Archive for the ‘Cloud’ Category

Update from the Field: VMworld 2011

August 30, 2011 Leave a comment

This week in TMS’s booth (booth #258) at VMworld we have a joint demo with our partner Datacore that shows an interesting combination of VMware, SSDs, and storage virtualization.  We are using Datacore’s SANsymphony -V software to create an environment with the RamSan-70 as tier 1 storage and SATA disks as tier 2.  The SANsymphony-V software handles the tiering, high-availability mirroring, snapshots, replication, and other storage virtualization features


Iometer is running on four virtual machines within a server and handling just north of 140,000 4 KB read IOPS.  A screen shot from Iometer on the master manager is show below:

Running 140,000 IOPS is a healthy workload, but the real benefit of this configuration is its simplicity.  It uses just two 1U servers and hits all of the requirements for a targeted VMware deployment.  Much of the time, RamSans are deployed in support of a key database application where exceptionally high performance shared SSD capacity is the driving requirement.  RamSan systems implement a highly parallel hardware design to achieve an extremely high performance level at exceptionally low latency.  This is an ideal solution for a critical database environment where the database has all of the tools integrated that are normally “outsourced” to a SAN array (such as clustering, replication, snapshots, backup, etc.). However, in a VMware environment many physical and virtual servers are leveraging the SAN, so pushing the data management to each application is impractical.

Caching vs. Tiering

One of the key use cases of SSDs in VMware environments is automatically accelerating the most accessed data as new VMs are brought online, grow over time, and retire.  The benefit of a flexible virtual infrastructure makes seamless automatic access to SSD capacity more important.  There are two accepted approaches to properly integrating an SSD in a virtual environment; I’ll call them caching and tiering.  Although, similar on the surface, there are some important distinctions.

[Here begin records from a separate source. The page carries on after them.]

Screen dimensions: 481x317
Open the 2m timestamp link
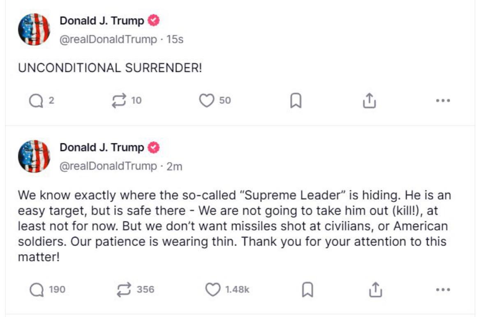tap(174, 166)
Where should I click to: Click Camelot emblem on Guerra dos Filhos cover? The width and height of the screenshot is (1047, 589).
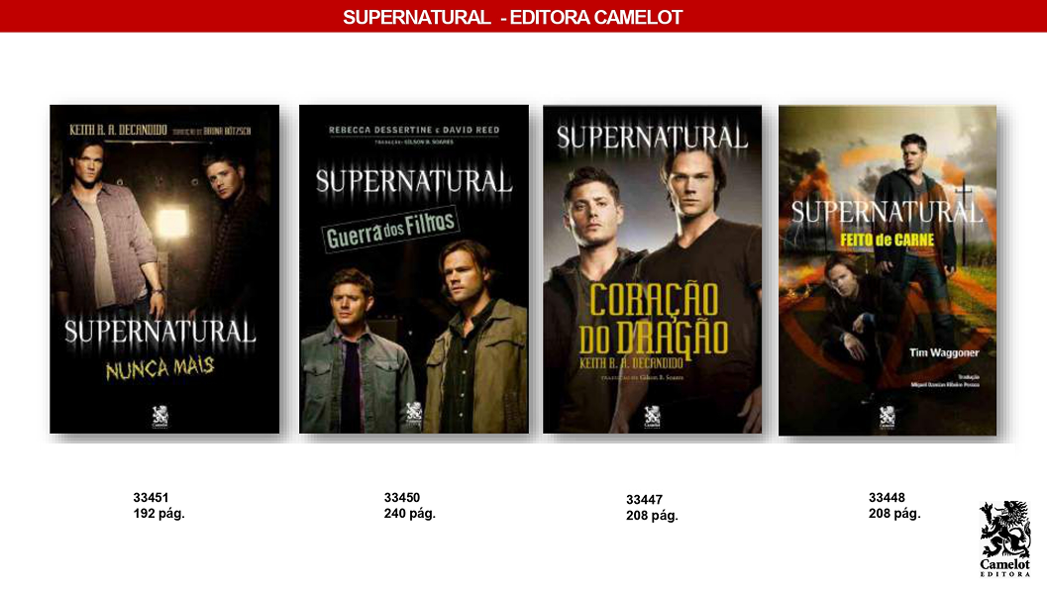(x=414, y=414)
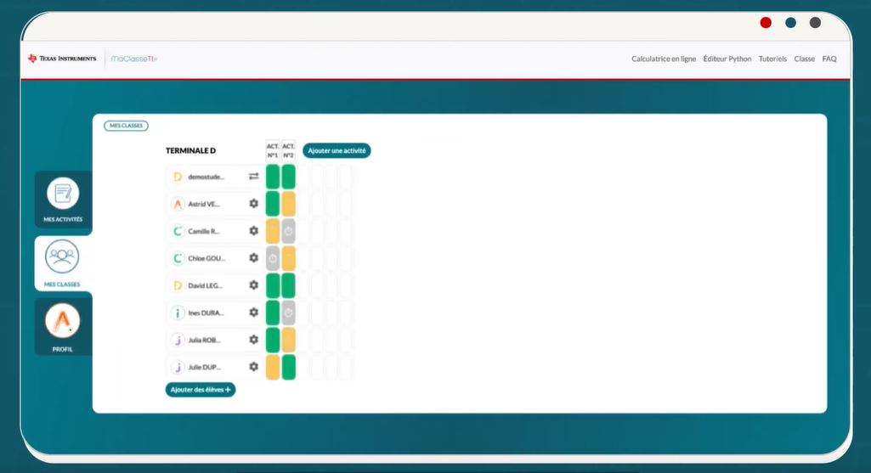Open the FAQ page
The image size is (871, 473).
(829, 59)
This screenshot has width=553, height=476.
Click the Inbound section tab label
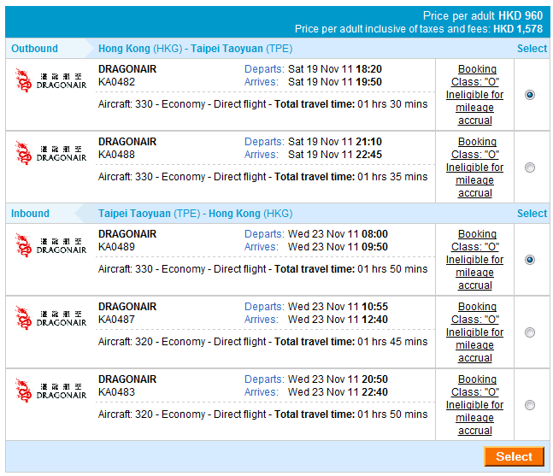31,214
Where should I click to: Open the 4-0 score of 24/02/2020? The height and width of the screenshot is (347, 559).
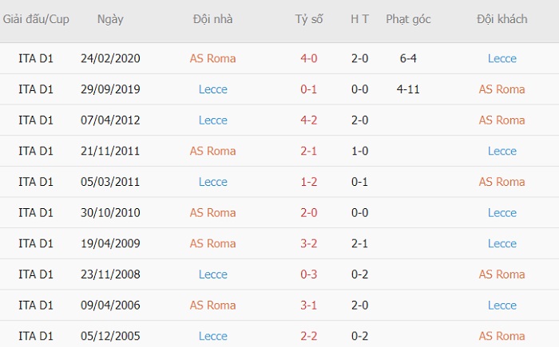(x=309, y=58)
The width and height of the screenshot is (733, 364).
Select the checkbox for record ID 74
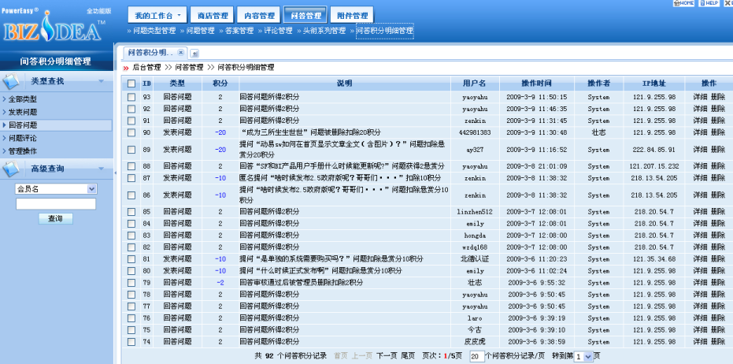coord(131,342)
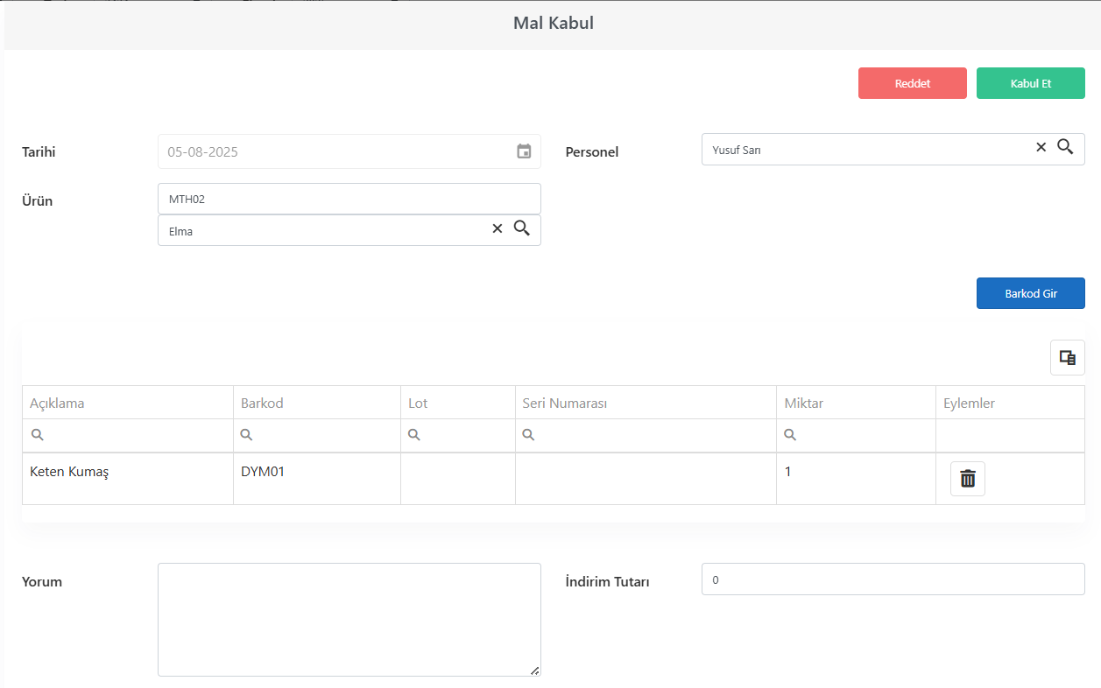Search personnel using the magnifier icon

pyautogui.click(x=1065, y=147)
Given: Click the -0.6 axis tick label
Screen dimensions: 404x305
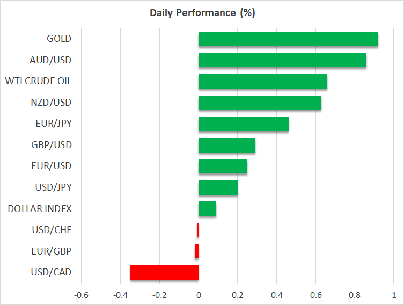Looking at the screenshot, I should (80, 295).
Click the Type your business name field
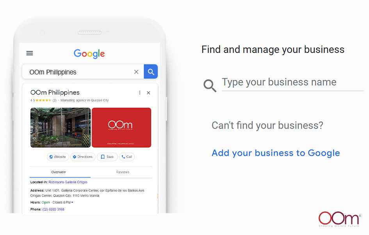The height and width of the screenshot is (235, 369). 292,83
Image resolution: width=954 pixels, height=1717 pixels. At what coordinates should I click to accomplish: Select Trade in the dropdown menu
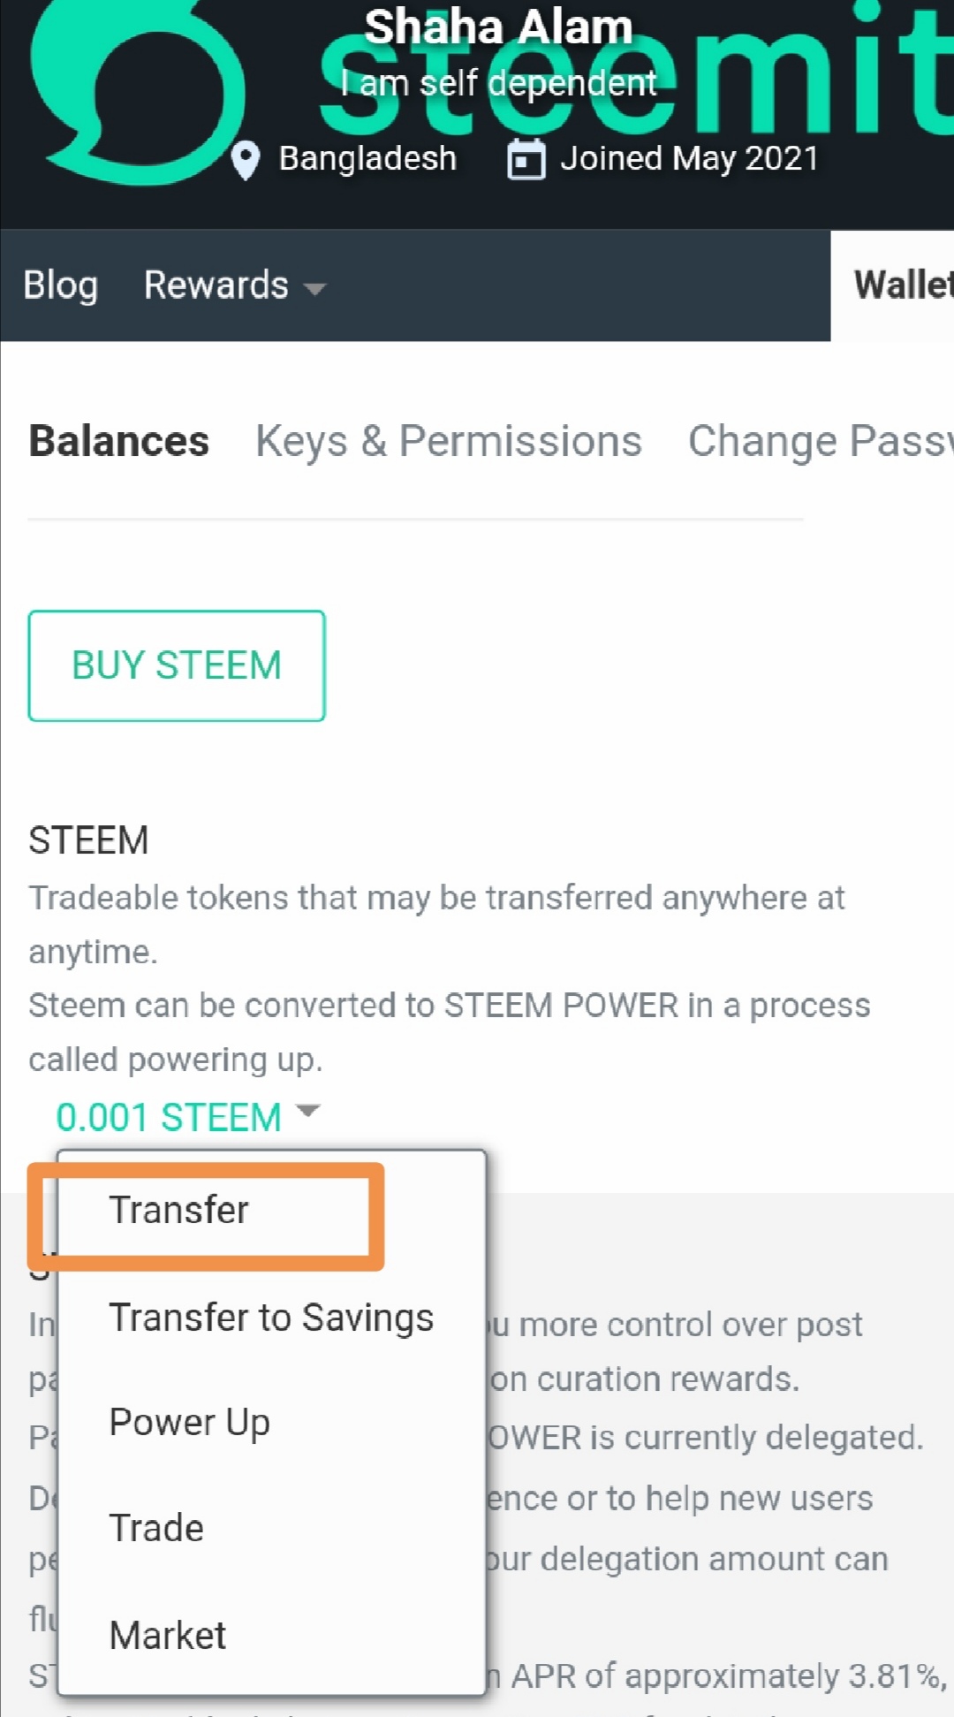pos(156,1529)
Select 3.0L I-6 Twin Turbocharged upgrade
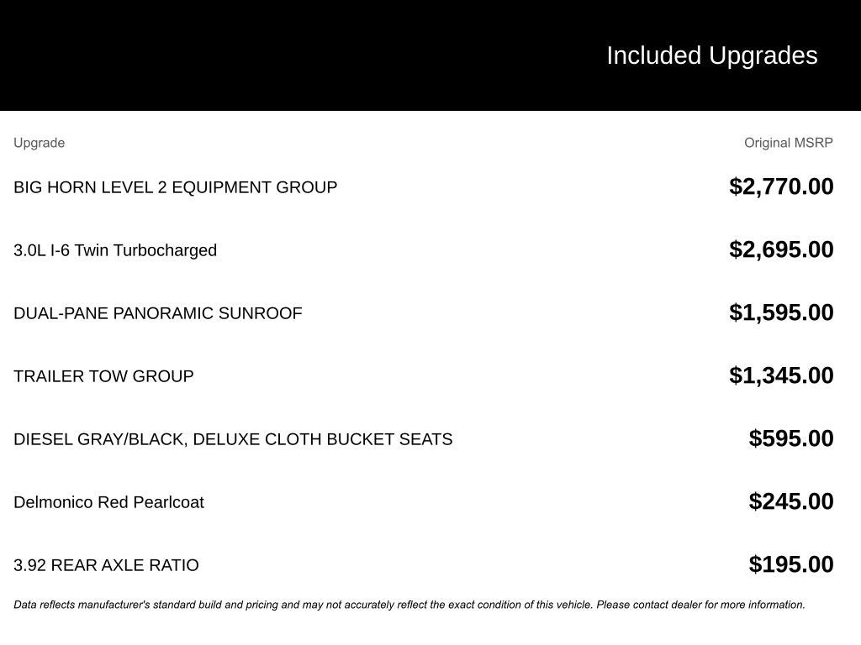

In a caching approach, the data remains in place (in its primary location) and a cached copy is propagated to SSD.  This setup is best suited to heavily accessed read data because write-back caches break all of the data management storage features running on the storage behind it (Woody Hutsell discusses this in more depth in this article).  This approach is effective for frequently accessed static data, but it is not ideal for frequently changing data.

In tiering, the actual location of the data moves from one type of persistent storage to another.  In the read-only caching case it is possible to create a transparent storage cache layer that is managed outside of the virtualized layer, but when tiering with the SSD, tiering and storage virtualization need to be managed together.

SSDs have solved the boot-storm startup issues that plague many virtual environments, but VMware’s recent license model updates sparked increased interest in other SSD use cases.  With VMware moving to a memory-based licensing model there is interest in using SSDs to accelerate VMs with a smaller memory footprint.  In a tiering model, if VMDK are created on LUNs that leverages SSDs, the virtual guest will automatically move the internal paging mechanisms within the VM to low latency SSDs.  Paging is write-heavy, so the tiering model is important to ensure that the page files are leveraging SSD as they are modified(and that the less active storage doesn’t use the SSD).

We are showing this full setup at our booth (#258) at VMworld. If you are attending I would be happy to show you the setup.

Categories: Architectures, Cloud, Writes

A Pragmatist’s view of PCIe SSD

May 18, 2011 2 comments

Yesterday TMS announced our latest PCIe Flash offering, the RamSan-70.  Prior to the launch, I had the chance to brief a number of analysts and to explain the key deployments we are tackling with this offering.  One thing I discovered was that there is a lot of confusion about what PCIe SSDs bring to the table and what they don’t.  So with that in mind, I present the following primer on fit of PCIe SSDs.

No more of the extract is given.